An important area in network element research is to support mobile code
in the software platform of the device, referred to as active networks.
Although limited commercial adoption of this approach has occurred to date,
the impact of active networks on network management is receiving considerable
research interest [see Schwartz (00)].
Figure 3: Architecture of the Noventra service management
system using application service platform (ASP) infrastructure
3.1 NoventraTM ASP-Based Management Platform Architecture
Noventra is the first network management platform to use a Java Application
Server Platform (ASP) for its infrastructure. Many of the features of today's
Java APSes were standardized by the Object Management Group (OMG) but never
fully realized in the vendor products. The Enterprise Java Bean (EJB) products
available today provide object-to-relational containers, server clustering
and load balancing, web-server integration, Java applet integration, name
servers, reliable messaging,
integrated development environments including Unified Modeling Language
(UML), and extensible markup language (XML) support. New EJBs can be dynamically
loaded, simplifying the upgrading the application. These benefits have
to date come at the cost of working with a new and evolving software technology
that has a performance handicap when compared with more established approaches.
The Noventra architecture [see Fig. 3] is designed
for efficient fault management including event collection, persistence,
subscription, and forwarding operations. It also provides for network topology
viewing and selection. Network elements can be securely configured, using
SNMP version 3 security features, or a patented secure remote shell technique
for host-based configuration of network elements.
Events can be received from various sources including SNMP traps, host
log file monitors, and Java remote method invocation (RMI) sources. The
GRACE correlation engine [see Jakobson (00)] integrates
with Noventra using the CORBA Notification Service. QoS threshold events
detected for IP services [see section 4] can also be received.
4 Performance Measurement of Services
Performance measurement of networks and services is used for:
- Service Level Agreement (SLA) measurement and tracking [see Muller
- Service benchmarking against other service providers
- Performance reporting for infrastructure capacity planning
At the transport layer, measurement can be either end-to-end or by segment
[see Jiang (00)]. Performance statistics can be
aggregated, or packet and cell level measurements can be captured. Although
measurement can be made at the network element, usually probes or agents
are used to avoid impacting the performance of the network. Probe techniques
are typically transparent to the network, but require insertion at the
network links at which measurement is needed. Since the probe sees every
bit moving over the physical media, there is a great deal of flexibility
in selecting which flows and protocols to measure. When segment by segment
measurements are made of an end-to-end flow, synchronization of the measurements
is an important issue.
Figure 4: Topological placement of measurement agents is
intended to cover the usage pattern of the user community
In cases where intermediate networks may be under control of multiple
service providers, such as many internet services, agent-based measurement
is useful. Agents are distributed topologically in the network [see Fig.

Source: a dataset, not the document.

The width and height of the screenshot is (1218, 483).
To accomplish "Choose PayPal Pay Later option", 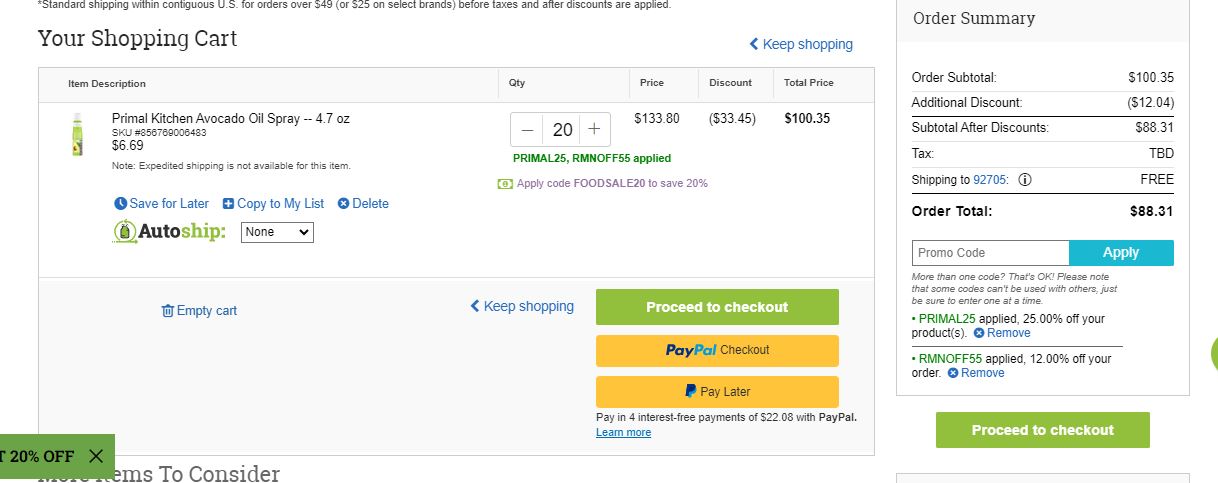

4], and measure the service by either generating service requests or
intercepting (via an instrumented proxy) actual client requests.
Characterization of the performance of the Internet continues to be
a challenging area [see Paxson (98), Murray (01)]
due to lack of instrumentation of the infrastructure, the many domains
that need to participate, and the growth and evolution of the network.
There are many research projects and commercial products for measurement,
analysis, reporting and visualization.
We have developed an agent architecture for IP service measurement.
Several types of agents have been created, which measure the delivery of
web servers and caches (SiteRadarTM), streaming media servers
(StreamMeterTM), and VoIP (voice over IP) softswitches (CallMeterTM).
The architecture also includes an SNMP (Simple Network Management Protocol)
poller for collecting performance statistics through MIB (Management Information
Base) queries. The agents reside on low-cost computing platforms that can
be placed at multiple sites through out the network. The placement of the
agents should reflect the service traffic that is being measured.
4.1 Agent Architecture
The agent architecture [see Fig. 5] is modular and
scalable. Each agent is configurable to produce synthetic transactions
and record protocol level service measurements. The agents produce periodic
reports encoded in XML, which are automatically uploaded to a master server
and stored in the performance database. All transfers to the master are
encrypted using SSL (secure socket layer). A web-based interface is used
to present performance reports.
The architecture is designed to be integrated with NoventraTM
and other management platforms. QoS events such as performance thresholds
exceeded can be triggered and forwarded.
4.2 Web Service Management
SiteRadarTM uses geographically distributed measurement
agents to measure the response time of web sites and web caches and distinguish
the contributions of networks, servers, and cache systems to the download
time. SiteRadar is comprised of both user and administrator web-based interfaces,
geographically distributed monitoring agents, an agent manager, and a database
that can be accessed by a report engine for querying and viewing reports.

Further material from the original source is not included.